Atividades:
- A) No trecho sobre solidariedade, reescreva a passagem que começa em "A probabilidade de sobrevivência de um" e segue até "ama e governanta.", substituindo "concubina" por "companheira".
- B) Segundo o trecho sobre solidariedade, de que país Ira precisa partir para sempre?
- C) Continue o trecho sobre solidariedade a partir do ponto em que ele termina.

Trecho para leitura:
↓

A probabilidade de sobrevivência de um relacionamento entre indivíduos humanos aumenta de acordo com a extensão em que esse relacionamento é mutuamente satisfatório. Isto é , naturalmente, um caso especial de principio mais em geral, a probabilidade de sobrevivência de indivíduos ou grupos de coisas vivas aumenta com o grau em que ele se ajustarem harmoniosamente entre si e a seu ambiente. (p. 151)

Ashley Montagu, demonstra através disso a necessidade da solidariedade na relação desde o inicio dos tempos, além disso ela também demonstra outros exemplos de solidariedade como é o caso da mulher, sendo solidária a seu esposo como: copeira, lavadeira, cozinheira, concubina, ama e governanta.
Ira, personagem do romance A Imigrante, é um exemplo das diversas mulheres de Kormann (1998). A autora desenvolve personagens que, mesmo com muitas dificuldades impostas pela vida, não deixam de ser solidárias com os homens com os quais vivem. Ira é o mais bem acabado exemplo de solidariedade feminina. Ela sofre primeiramente uma ruptura com sua terra natal, Áustria, pois tem que deixá-la para sempre, junto com seus sonhos, riquezas e anseios. E vem para o Brasil para fugir da guerra. Porém a saudade de sua pátria não se transforma em egoísmo e rancor, e sim em solidariedade para com o avô, com o marido e com ela mesma. Ela demonstra solidariedade para com o avô Ernesto, nesse trecho:
“para evitar vender o acervo artístico do avô, Ira começou a plantar verduras no jardim, que vendia ou trocava pelo que mais necessitavam no momento. Com o tempo, a verduras não cresciam mais viçosas e Ira, preocupada, procurou nos velhos livros do seu avô a causa, descobrindo ser falta de adubo. Ira, sem meios para comprar adubo recolhia com um balde, de madrugada, as fezes dos animais que à noite defecavam nos terrenos baldios das redondezas.” (p. 28 )

↑

Material fornecido:
↓

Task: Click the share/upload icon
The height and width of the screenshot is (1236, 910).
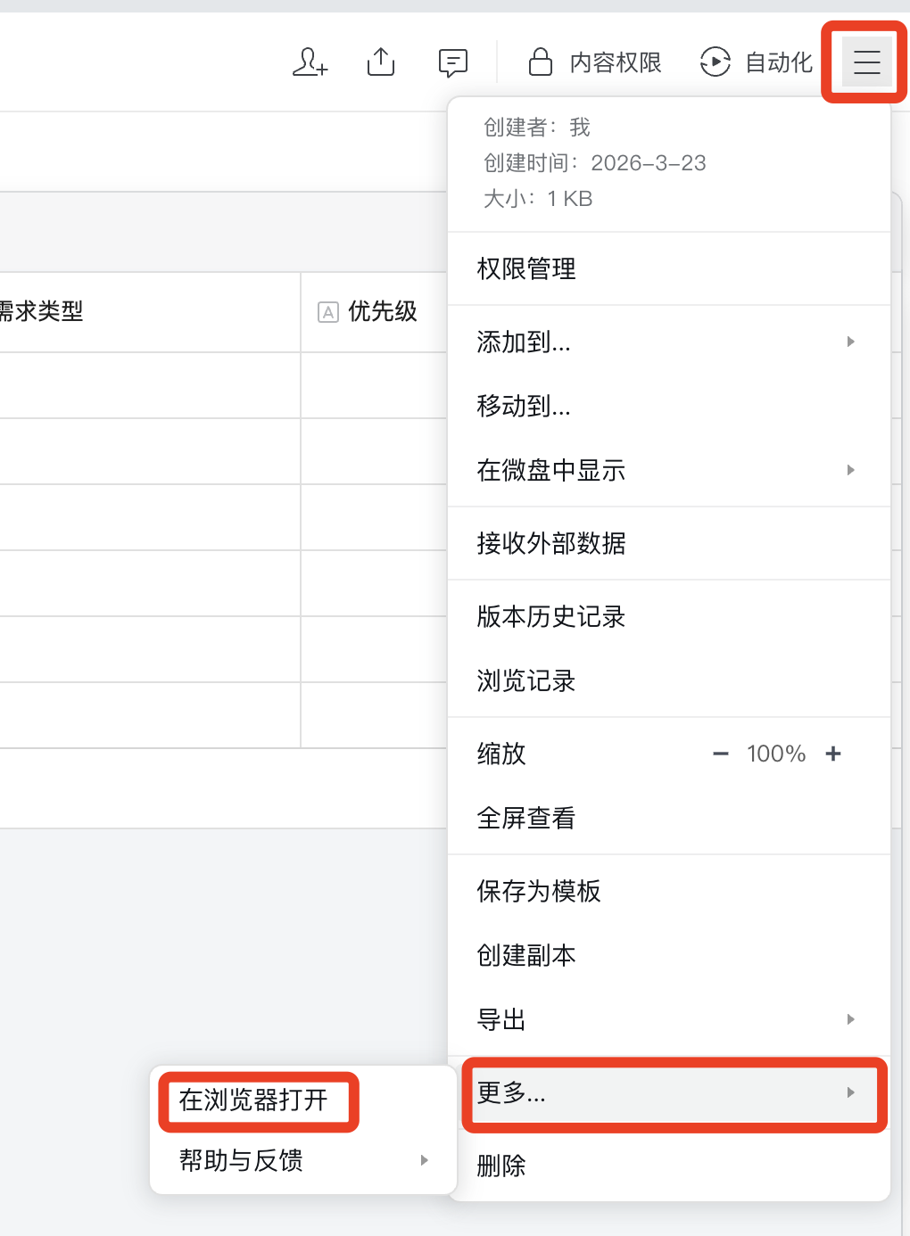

↑

Respostas das atividades:
- A)
A probabilidade de sobrevivência de um relacionamento entre indivíduos humanos aumenta de acordo com a extensão em que esse relacionamento é mutuamente satisfatório. Isto é , naturalmente, um caso especial de principio mais em geral, a probabilidade de sobrevivência de indivíduos ou grupos de coisas vivas aumenta com o grau em que ele se ajustarem harmoniosamente entre si e a seu ambiente. (p. 151)

Ashley Montagu, demonstra através disso a necessidade da solidariedade na relação desde o inicio dos tempos, além disso ela também demonstra outros exemplos de solidariedade como é o caso da mulher, sendo solidária a seu esposo como: copeira, lavadeira, cozinheira, companheira, ama e governanta.

- B) Da Áustria, sua terra natal.

- C)
Já as relações de solidariedade presentes no romance Verde Vale de Urda A. Klueger são marcadas pela solidariedade da mulher para com o seu marido, nesse trecho da obra: “lavar e passar roupa, cuidar das sementeiras, ajudar Humberto no seu pesado trabalho de desmatamento, preparar a próxima refeição”. (p.35) A mulher além de exercer seus afazeres, também auxilia seu marido dos dele, essa mulher determinada em fazer crescer seu patrimônio sabe a necessidade dessa ajuda para com o seu marido.
Pode-se afirmar depois da analise das relações de solidariedade que, estas proporcionam à mulher um crescimento interno, pois ela se desenvolve como pessoa, e não simplesmente como mulher. Torna-se sensível, humanitária, amiga e doadora dela mesma. E surge uma nova mulher, completa interna e externamente.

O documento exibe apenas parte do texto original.